Micro-organisms survive in oil-contaminated habitats by metabolically degrading and utilizing the petroleum-hydrocarbons, which
are an excellent source of carbon and energy [6,7]. The composition of petroleum-hydrocarbons is a fundamental and influential factor
in the biodegradation process [8]. Microbial activities during the bioremediation of oil-polluted soils have been reported to be
significantly affected by temperature, oxygen, pH, and nutrients [9–11]. For instance, at low temperatures, the degradation rate of
petroleum-hydrocarbons is generally observed to be slow, and this is thought to be as a result of the reduced rate of enzyme activities
[12]. Besides, biodegradation of petroleum-hydrocarbons can take place on a wide range of temperatures, and degradation rate may
decrease with a decline temperature. Furthermore, Pawar [13] inferred that the soil pH of 7.5 was the optimum pH for bio-degradation
of all petroleum-hydrocarbons.

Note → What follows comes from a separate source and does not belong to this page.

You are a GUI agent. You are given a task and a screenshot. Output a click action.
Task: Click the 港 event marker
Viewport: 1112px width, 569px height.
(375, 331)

The degradation of phenanthrene in liquid media by Burkholderia cocovenenas, isolated from
petroleum-hydrocarbon polluted-soil was favourable at pH values ranging from 6.5 to 7.0 [13]. The concentration of pollutants, which
poses a selective pressure on petroleum hydrocarbon degrading-microbes, also play an important role in the activities of microbes
during bioremediation [14]. However, when the condition is favourable to micro-organisms, biodegradation of petroleum hydro­
carbon will reach a maximum level, which is favourable for bioremediation. One key step in the microbial degradation of petroleum
hydrocarbons or bioremediation is the substrate oxidation by oxygenases in the catabolism of all aliphatic, cyclic- and
aromatic-compounds [15]. The petroleum hydrocarbon degradation activities of some microorganisms, like Trichoderma hypocrea,
Penicillium chrysogenum, Lasiodiplodia theobromae and Mucor racemosus have been reported to be useful in the bioremediation of crude
oil-polluted soils [16,17].
Amongst other micro-organisms, bacteria have been acclaimed to be the most active agent of bioremediation [18]. The variety of
bacteria involved in bioremediation differ in their physical classification, biodiversity and ability to tolerate the adverse environmental
conditions which often prevails within the ecosystem. These differences often result in adaptive characteristics within the bacteria
population. Thus, the type and characteristics of bacteria isolates may differ from one habitat or region to another. This is a common
phenomenon within the Niger Delta or Southern region of Nigeria. In an attempt to understand the differences in the ability of the
bacteria isolates to tolerate the environmental effects of crude oil pollution, their biodiversity and classification, we studied
oil-polluted and non-polluted soils from three states (Bayelsa, Edo and Oyo) within the Southern region of Nigeria. Here, we isolated,
screened and characterised the crude oil degrading bacteria. This is with a view to determining their tolerance, taxonomic and
phylogenetic characteristics.

2. Materials and methods

2.1. Source of chemical reagents

The biosurfactant, di-rhamnolipid was purchased from Sigma Aldrich (Germany). Chemical-reagents used for the preparation of
mineral salt media (MSM) such as: KH2PO4, Na2HPO4, NaCl, KCl, as well as nutrient broth, potato dextrose agar (PDA), and nutrient
agar (NA) were purchased from SD Fine Chemicals Pvt Limited., SRL industries Limited., Merck and Hi Media Pvt. Limited. Pure di-
chloromethane (DCM) used for the extraction of petroleum-hydrocarbon was obtained from Merck (India). Other chemical-reagents
used in this study were of analytical grade.

2.2. Site description

Soil samples were collected from oil polluted and non-polluted sites in three states within the Southern region of Nigeria. The
samples were obtained from different locations within each state namely: Bayelsa State (Otukpoti and Azikoro) which lie within the
same latitude 04.84◦ N and longitude 06.27◦ E; Edo State (Ologbo - which lies within latitude 06.06◦ N and longitude 05.66◦ E and Benin
- which lies within latitude 06.35◦ N; and longitude of 05.63◦ E); non-polluted soil sample was collected from Moor Plantation, Ibadan,
Oyo State - which lies within latitude 7.39◦ N and longitude 3.5oE.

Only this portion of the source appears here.